*** Text provided Section Begins ***

Are you at risk for Type 2 diabetes?
For example, if you are overweight or have a family history of the disease you could be at risk.
Diabetes prevention is as basic as eating more healthfully, becoming more physically active and losing a few extra pounds. Making a few simple changes in your lifestyle now may help you avoid the serious health complications of diabetes later, such as nerve, kidney and heart damage.
Changing your lifestyle could be a big step toward diabetes prevention — and it’s never too late to start.
Consider these tips.
Tip 1: Get more physical activity
There are many benefits to regular physical activity. Exercise can help you:
- Lose weight
- Lower your blood sugar
- Boosts your sensitivity to insulin — which helps keep your blood sugar within a normal range
Research shows that both aerobic exercise and resistance training can help control diabetes, but the greatest benefit comes from a fitness program that includes both.
Tip 2: Go for whole grains
Whole grains may reduce your risk of diabetes and help maintain blood sugar levels. Try to make at least half your grains whole grains. Ready to eat whole grains include various breads, pasta products and many cereals. Look for the word “whole” or 100% whole grain on the package and among the first few items in the ingredient list.
Tip 3: Eat plenty of fiber
- Eating more foods with fiber reduces your risk of diabetes by improving your blood sugar control
- And lowers your risk of heart disease
- Fiber promotes weight loss by helping you feel full
Foods high in fiber include fruits, vegetables, beans, whole grains, nuts and seeds.
Tip 4: Lose extra weight
If you’re overweight, every pound you lose can improve your health. In one study, overweight adults reduced their diabetes risk by 16 percent for every kilogram (2.2 pounds) of weight lost. Also, those who lost a modest amount of weight — at least 5 to 10 percent of initial body weight — and exercised regularly reduced the risk of developing diabetes by almost 60 percent over three years.
Tip 5: Make healthier choices
Think of variety and portion control as part of an overall healthy-eating plan. If you’re older than age 45 and your weight is normal, ask your doctor if diabetes testing is appropriate for you.
The American Diabetes Association recommends blood glucose screening if:
- You’re age 45 or older and overweight
- You’re younger than age 45 and overweight with one or more additional risk factors for type 2 diabetes for example a sedentary lifestyle or a family history of diabetes.

*** Text provided Section Ends ***
*** Listed entries Section Begins ***

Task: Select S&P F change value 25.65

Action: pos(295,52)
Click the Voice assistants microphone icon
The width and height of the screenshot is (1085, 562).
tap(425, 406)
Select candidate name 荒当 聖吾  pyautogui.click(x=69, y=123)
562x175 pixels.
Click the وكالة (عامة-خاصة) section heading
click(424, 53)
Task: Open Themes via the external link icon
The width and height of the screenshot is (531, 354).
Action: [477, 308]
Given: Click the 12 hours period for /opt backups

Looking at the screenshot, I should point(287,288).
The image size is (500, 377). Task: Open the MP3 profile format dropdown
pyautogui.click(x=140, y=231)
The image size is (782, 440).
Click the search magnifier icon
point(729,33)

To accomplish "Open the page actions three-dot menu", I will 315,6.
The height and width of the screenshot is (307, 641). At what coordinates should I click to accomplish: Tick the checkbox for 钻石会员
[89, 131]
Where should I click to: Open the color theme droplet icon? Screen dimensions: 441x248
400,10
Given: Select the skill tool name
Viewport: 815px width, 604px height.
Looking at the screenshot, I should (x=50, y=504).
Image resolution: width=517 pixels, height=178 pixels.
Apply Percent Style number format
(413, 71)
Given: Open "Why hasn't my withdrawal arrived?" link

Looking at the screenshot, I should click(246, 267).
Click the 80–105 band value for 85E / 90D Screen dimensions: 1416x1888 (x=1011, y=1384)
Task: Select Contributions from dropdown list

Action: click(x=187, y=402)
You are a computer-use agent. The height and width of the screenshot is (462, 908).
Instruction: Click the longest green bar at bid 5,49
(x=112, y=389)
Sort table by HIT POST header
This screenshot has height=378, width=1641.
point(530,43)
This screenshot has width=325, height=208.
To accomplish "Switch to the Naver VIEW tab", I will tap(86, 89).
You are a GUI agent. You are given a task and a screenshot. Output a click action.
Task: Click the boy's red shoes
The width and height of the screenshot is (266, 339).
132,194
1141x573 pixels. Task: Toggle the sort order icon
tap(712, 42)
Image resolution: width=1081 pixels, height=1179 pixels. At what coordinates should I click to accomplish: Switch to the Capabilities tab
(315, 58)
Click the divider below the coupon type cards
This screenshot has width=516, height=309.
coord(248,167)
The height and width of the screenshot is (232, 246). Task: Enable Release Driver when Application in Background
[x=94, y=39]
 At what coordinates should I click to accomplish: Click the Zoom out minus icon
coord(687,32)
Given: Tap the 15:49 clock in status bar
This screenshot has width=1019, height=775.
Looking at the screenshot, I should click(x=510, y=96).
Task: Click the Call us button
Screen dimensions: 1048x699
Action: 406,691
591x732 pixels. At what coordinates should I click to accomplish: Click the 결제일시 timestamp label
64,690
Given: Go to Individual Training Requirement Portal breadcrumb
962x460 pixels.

*** Listed entries Section Ends ***

Work order 1:
List the five tip headings in the diabetes prevention text above.
Work order 2:
Reproduce the passage of the diabetes prevention text starting with "Diabetes prevention is" and going on through "Consider these tips.".

Your response 1:
- Tip 1: Get more physical activity
- Tip 2: Go for whole grains
- Tip 3: Eat plenty of fiber
- Tip 4: Lose extra weight
- Tip 5: Make healthier choices

Your response 2:
Diabetes prevention is as basic as eating more healthfully, becoming more physically active and losing a few extra pounds. Making a few simple changes in your lifestyle now may help you avoid the serious health complications of diabetes later, such as nerve, kidney and heart damage.
Changing your lifestyle could be a big step toward diabetes prevention — and it’s never too late to start.
Consider these tips.